Development and pilot of Delphi survey
The 27 CanMEDS key competencies were translated from English to Dutch, because the panel was Dutch speaking. Figure 3 graphically illustrates how the Delphi survey was constructed. First, the CanMEDS competencies were translated by five researchers separately.[24] After discussing and evaluating all translations, we decided to keep the Dutch translation as close as possible to the original English framework. Secondly, to validate the translation and pilot the instrument, we sent it to a group of medical professionals to comment on it.
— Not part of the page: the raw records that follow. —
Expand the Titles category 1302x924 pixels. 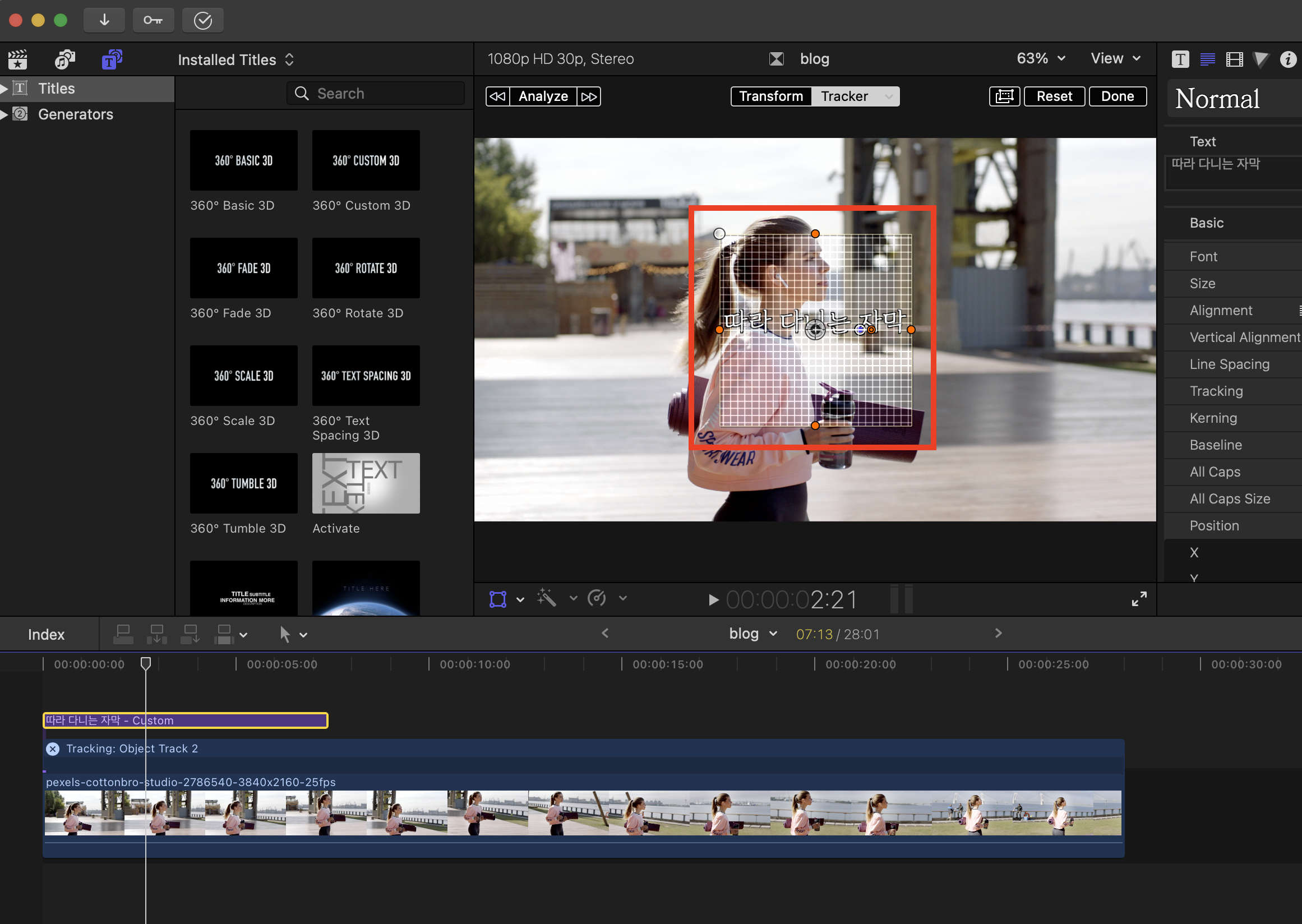click(4, 88)
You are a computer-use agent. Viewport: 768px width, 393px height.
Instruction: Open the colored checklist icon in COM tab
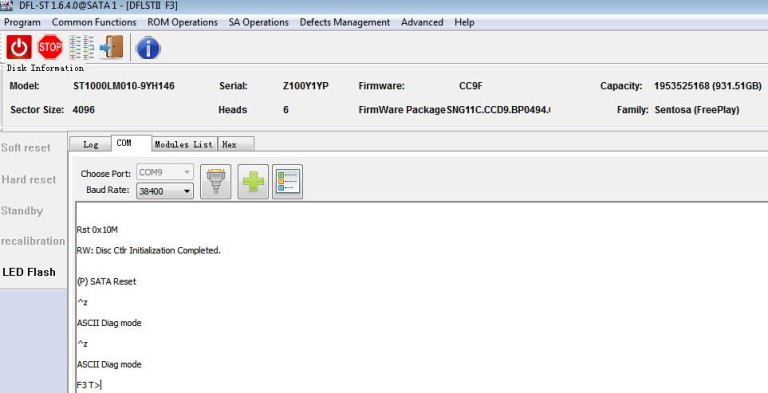coord(288,182)
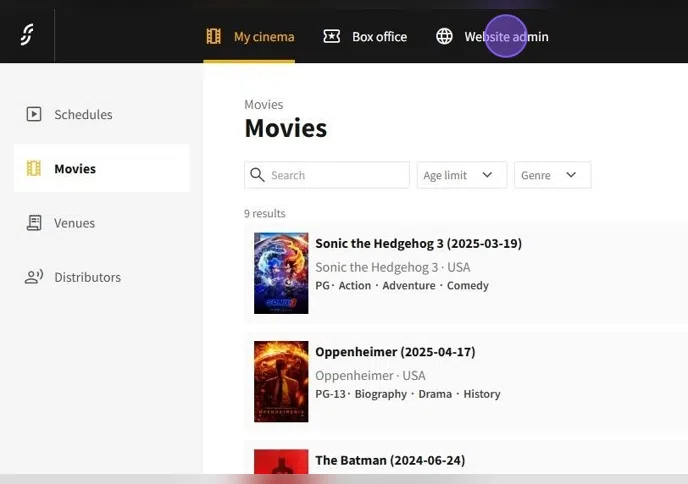The width and height of the screenshot is (688, 484).
Task: Open Schedules in the sidebar
Action: pos(83,114)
Thirdly, once feedback was received and the Dutch translation was finalized, the Dutch version of the framework was back translated to English to confirm the accuracy of the translation.[25]
Every Delphi round consisted of an introductory part, the CanMEDS key competencies, and an ending section. In the introduction, the purpose of each round was explained, and decision rules were communicated. We added the ending section to provide space to the panel for communication and feedback not related to the CanMEDS key competencies (e.g., necessary time to completion, remarks about layout). To avoid confusion among the different CanMEDS roles, the key competencies were grouped per role. Figure 4 illustrates how the survey items were displayed prior to any consensus had been reached.
Data collection and analysis
To collect our data, we used the Qualtrics XM Platform. This online tool allowed for maintaining anonymity among the panellists.[26] A personal link was sent via email to each panellist. This allowed following-up response rates and sending reminders to specific members. Due to the workload caused by the COVID-19 pandemic, each round lasted four weeks. We opted for a flexible approach towards the panellists to increase the response rate of each round. Reminders were weekly sent to members that had not completed the survey.[26] Data collection took place between October 2020 and February 2021. For analysing quantitative data, we calculated descriptive statistics of every item using SPSS 27 (IBM SPSS Statistics 27). We used Microsoft Excel to list and categorize qualitative data. Panellists’ comments were anonymously and literally registered. For analysing qualitative data, we used content analysis.[27]
Role of research team to prevent bias
Methodological decisions made by the research team were in line with the available literature. We predefined and stipulated methodological steps before commencing the study. We applied, monitored, and evaluated these steps during the study. The results of each round were discussed by the research team, while qualitative data were interpreted by two researchers for researcher triangulation.[28]